# Volume control with Fn keys



## Wrexxman (Jun 27, 2013)

Howdy,

I have been able to set[]up (and play) sound, but, I cannot control the volume with the Fn-cursor up and Fn-cursor down keys (Acer Aspire _O_ne netbook).

I have searched and added the following to my /boot/loader.conf:



```
acpi_asus_load="YES"
```
  (I know _asus_ and not _acer_, but cannot find a _acpi_acer_)


```
acpi_video_load="YES"
```
 (this activated some of the Fn keys)

Is there something I am missing?  I am using audio/mpg123 which has volume control, but I would prefer to do it from the keyboard.


----------



## fonz (Jun 27, 2013)

Wrexxman said:
			
		

> I cannot control the volume with the Fn-cursor up and Fn-cursor down keys (Acer Aspire _O_ne netbook).


I also have an Acer Aspire One netbook. Most of the Fn keys work out of the box, but the volume control keys apparently don't. It might be possible to get them to work with a bit of tinkering, but I wouldn't know how off the top of my head.


----------



## shepper (Jun 27, 2013)

It is likely that Fn + the up cursor generates XF86AudioRaiseVolume. You can check by running the X.org utility [cmd=]xev[/cmd] in a terminal.  Once you have the key code then you can bind that keycode to a command.

Binding a keycode is desktop specific.
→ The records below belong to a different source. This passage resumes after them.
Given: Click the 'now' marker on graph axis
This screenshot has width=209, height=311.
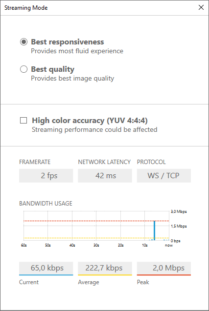Looking at the screenshot, I should [169, 246].
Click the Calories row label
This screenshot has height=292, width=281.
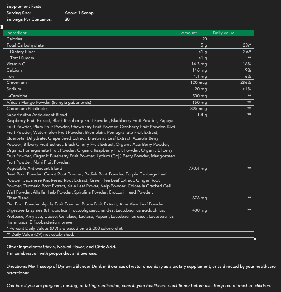pos(14,39)
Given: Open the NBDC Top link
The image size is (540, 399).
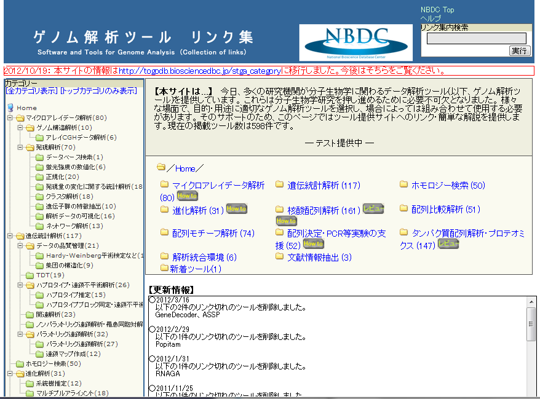Looking at the screenshot, I should [x=437, y=10].
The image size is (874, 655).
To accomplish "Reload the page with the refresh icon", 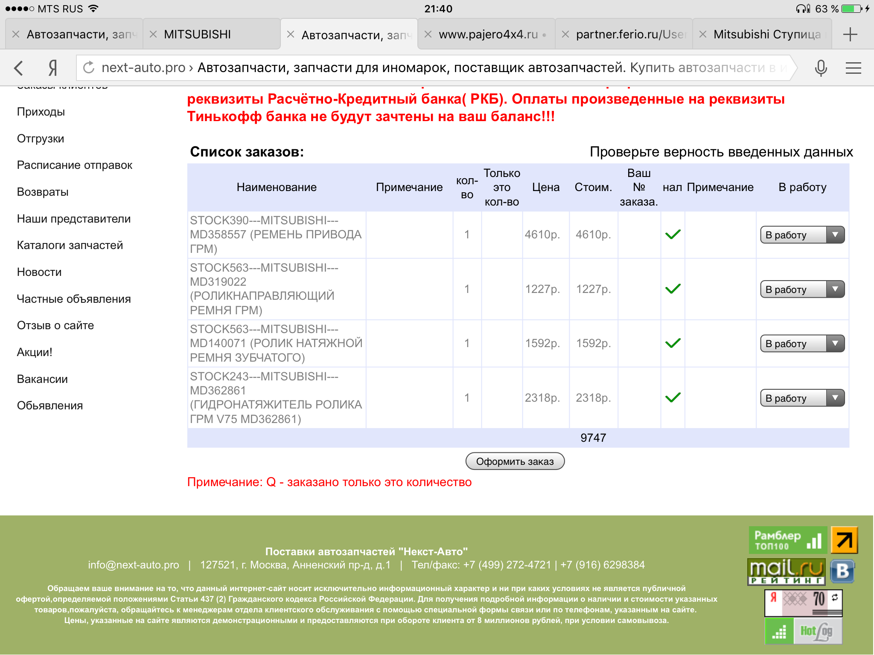I will (89, 67).
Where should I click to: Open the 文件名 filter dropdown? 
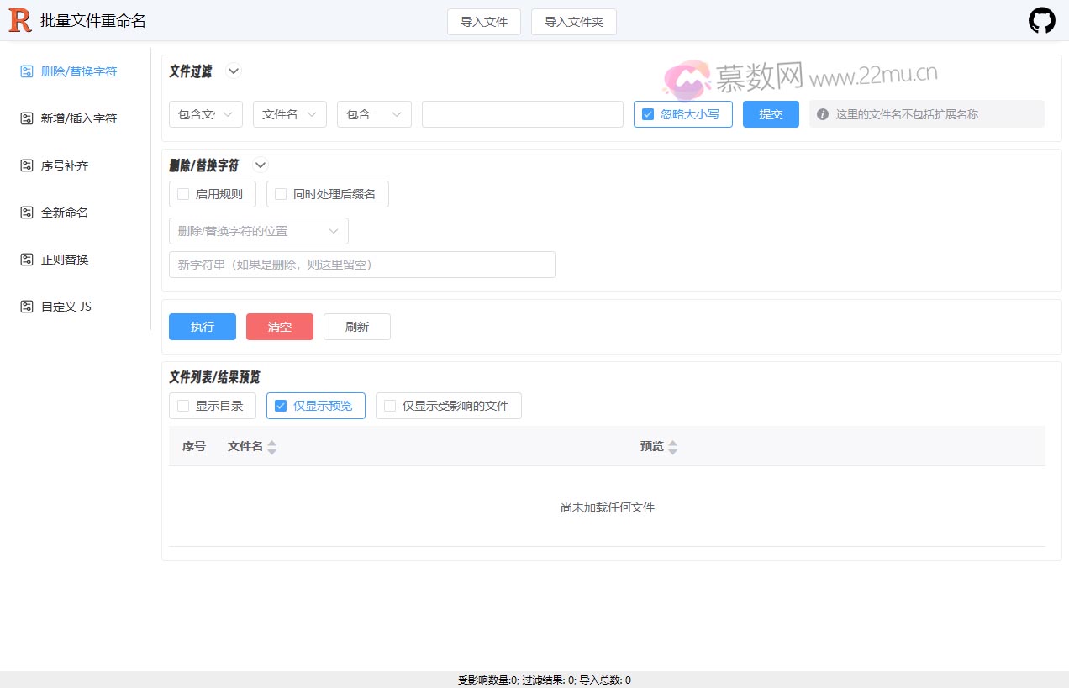289,114
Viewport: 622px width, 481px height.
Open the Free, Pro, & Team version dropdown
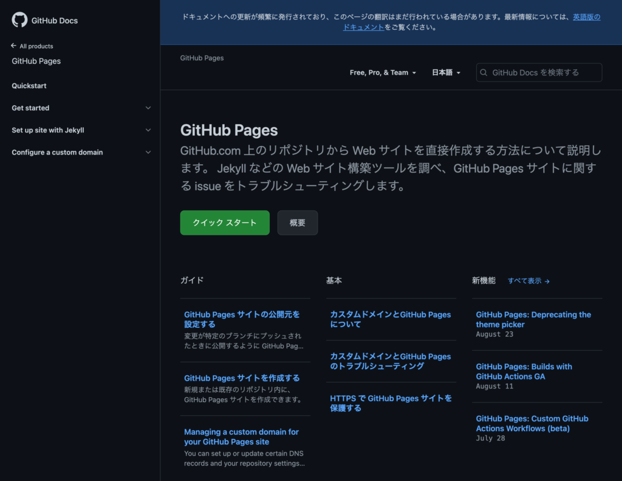click(x=383, y=72)
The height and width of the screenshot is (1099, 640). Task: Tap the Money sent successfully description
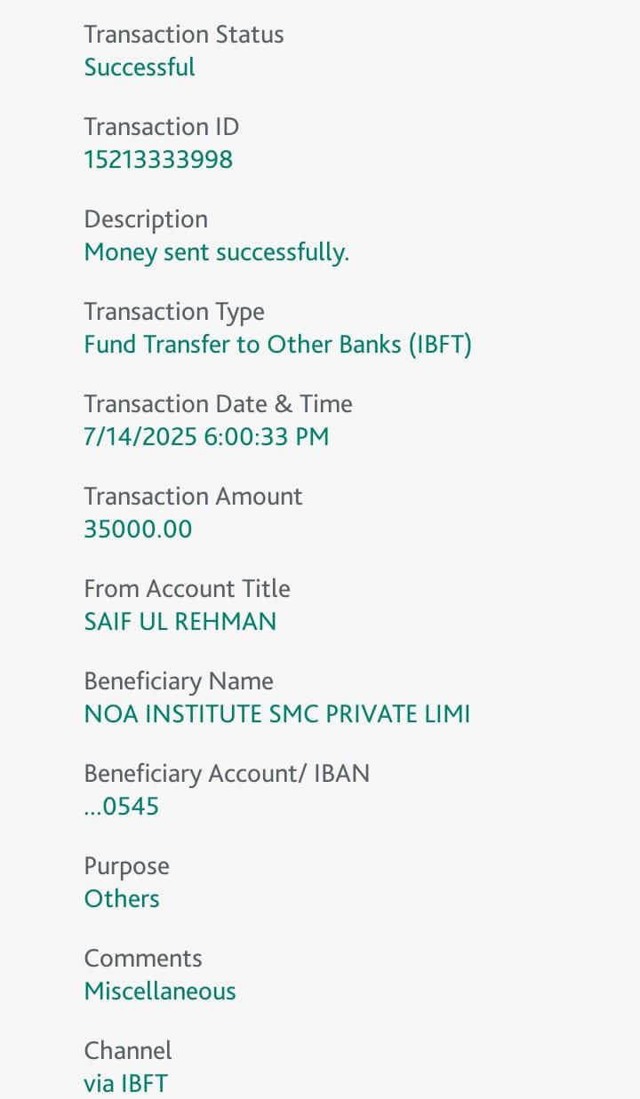pos(216,252)
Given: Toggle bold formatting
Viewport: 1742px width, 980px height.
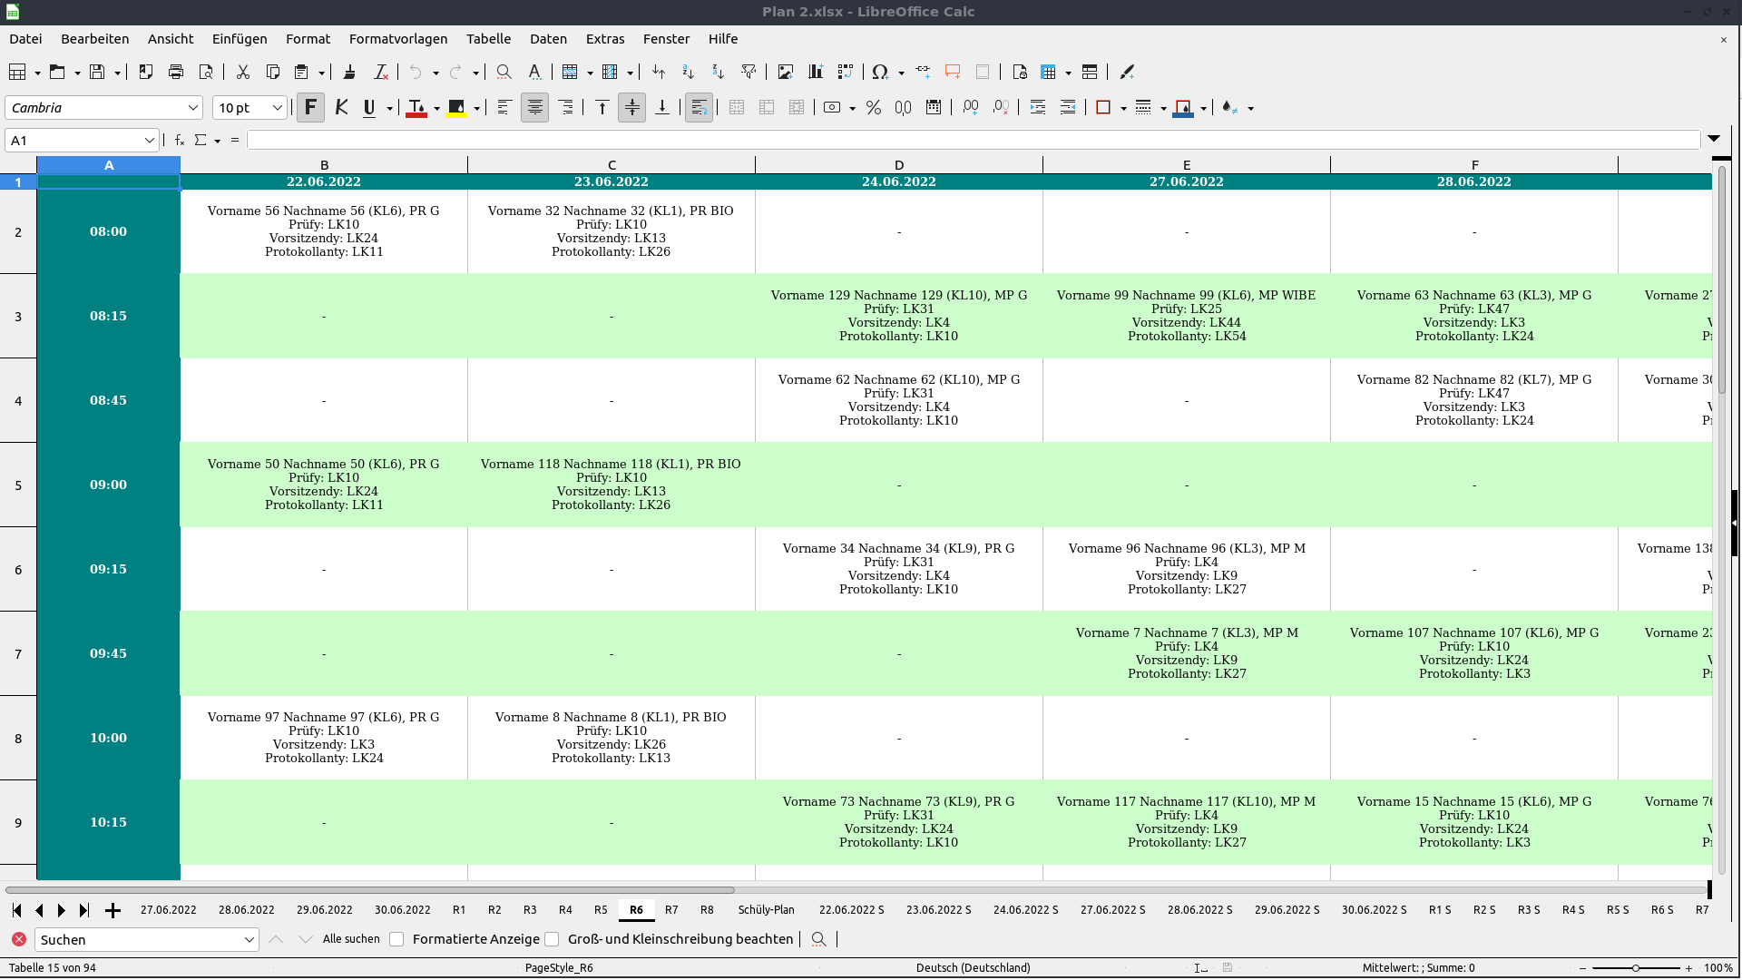Looking at the screenshot, I should [311, 107].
I use the following entry in ~/.config/openbox/rc.xml for openbox in OpenBSD.
The syntax for the mixer command is different in FreeBSD so do not copy this blindly.

```
<keybind key="XF86AudioRaiseVolume">
      <action name="Execute">
        <command>amixer set Master Front 5%+ unmute</command>
      </action>
    </keybind>
    <keybind key="XF86AudioLowerVolume">
      <action name="Execute">
        <command>amixer set Master Front 5%- unmute</command>
      </action>
    </keybind>
    <keybind key="XF86AudioMute">
      <action name="Execute">
        <command>amixer set Master Front toggle</command>
      </action>
    </keybind>
```

You should be able to "net' additional guidance specific to your desktop with the search containing your desktop name and "keybind".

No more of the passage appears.